Simply look at the class JavaCCToAntlrConverter
. It takes the file name of the JavaCC grammar and outputs
a Lexer and a parser Grammar.
val file = File("src/test/resources/java.jj")
val grammarName = file.nameWithoutExtension.capitalize()
val javaCCGrammar = loadJavaCCGrammar(file)
val antlrGrammar = javaCCGrammar.convertToAntlr(grammarName)
this.genericParser = antlrGrammar.genericParser()
val ast = genericParser.parse("class A { }")
JavaCC by default does not have a way for tokens to change the token manager lexical state with memory, like ANTLR provides
with the pushMode
and popMode
commands.
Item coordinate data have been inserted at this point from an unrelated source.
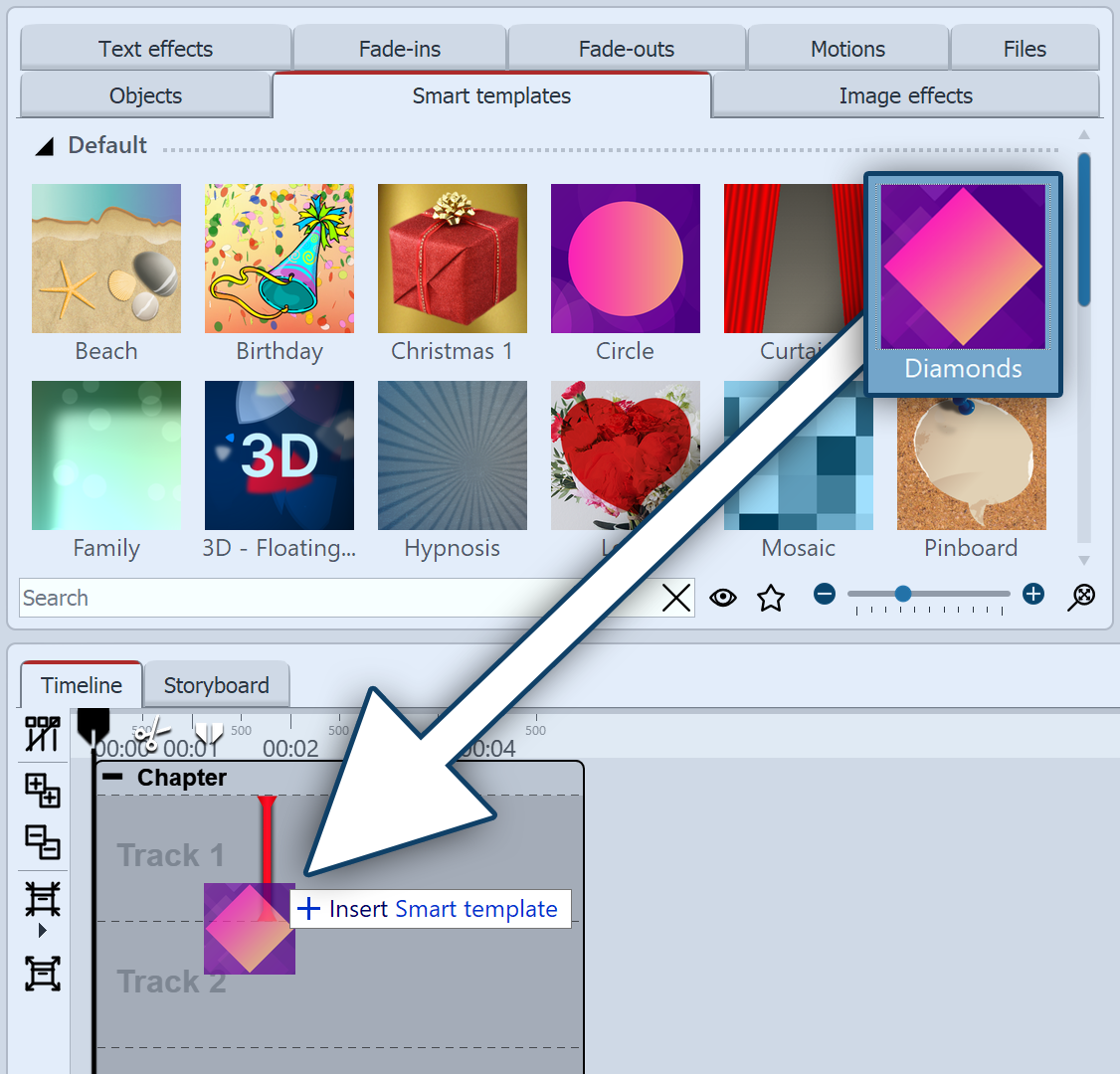This screenshot has width=1120, height=1074.
Task: Click the minus icon to shrink thumbnails
Action: click(x=824, y=595)
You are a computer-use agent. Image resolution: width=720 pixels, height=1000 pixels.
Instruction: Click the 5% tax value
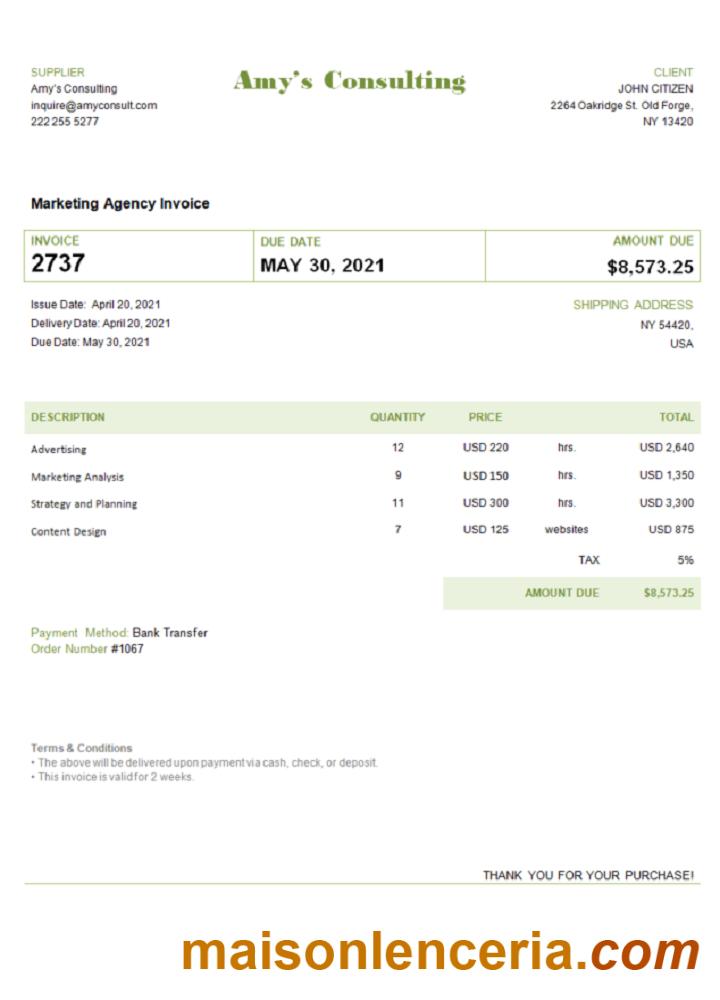(x=685, y=561)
For example, to parse as a single token a balanced set of parentheses such as
((()) ())
you might have the following JavaCC parser:
TOKEN_MGR_DECLS : {
static List<Integer> lexicalStateStack = new ArrayList<Integer>();
static void openParen() {
lexicalStateStack.add(curLexState);
}
static void closeParen() {
SwitchTo(lexicalStateStack.remove(lexicalStateStack.size() - 1));
}
}
<DEFAULT, LEVEL1, LEVELN> SKIP : {
< " " >
}
<LEVELN> MORE : {
<LPAREN: "("> { openParen(); }
| <RPAREN: ")"> { closeParen(); }
}
MORE : {
< "(" > { openParen(); } : LEVEL1
}
<LEVEL1> MORE : {
< "(" > { openParen(); } : LEVELN
}
<LEVEL1> TOKEN : {
<BALANCED_PARENS: ")" > { closeParen(); } : DEFAULT
}
void Start(): {} { <BALANCED_PARENS> <EOF> }
However, the ANTLR lexer would not behave correctly because we cannot infer when, according to the SwitchTo
statements
executed as part of the actions, the corresponding ANTLR rules should use mode
, pushMode
, or popMode
commands:
lexer grammar Lexer;
SKIP0 : ' ' -> skip ;
MORE0 : '(' -> more, mode(LEVEL1) ;
mode LEVEL1;
LEVEL1_SKIP0 : SKIP0 -> skip ;
MORE1 : '(' -> more, mode(LEVELN) ;
BALANCED_PARENS : ')' -> mode(DEFAULT_MODE) ;
mode LEVELN;
LEVELN_SKIP0 : SKIP0 -> skip ;
LPAREN : '(' -> more ;
RPAREN : ')' -> more ; // PROBLEM: Cannot escape this mode!
parser grammar Parser;
options { tokenVocab=Lexer; }
start : BALANCED_PARENS EOF ;
In order to handle such actions, you must add the following fields to your TOKEN_MGR_DECLS
with values set to the name
of your functions that should map to pushMode
and popMode
commands respectively:
TOKEN_MGR_DECLS : {
...
final static String pushStateFunc = "openParen";
final static String popStateFunc = "closeParen";
}
Now the lexer gets generated correctly:
SKIP0 : ' ' -> skip ;
MORE0 : '(' -> more, pushMode(LEVEL1) ;
mode LEVEL1;
LEVEL1_SKIP0 : SKIP0 -> skip ;
MORE1 : '(' -> more, pushMode(LEVELN) ;
BALANCED_PARENS : ')' -> popMode ;
mode LEVELN;
LEVELN_SKIP0 : SKIP0 -> skip ;
LPAREN : '(' -> more, pushMode(LEVELN) ;
RPAREN : ')' -> more, popMode ;
The project is made available under the Apache Public License V2.0. Please see the file called LICENSE.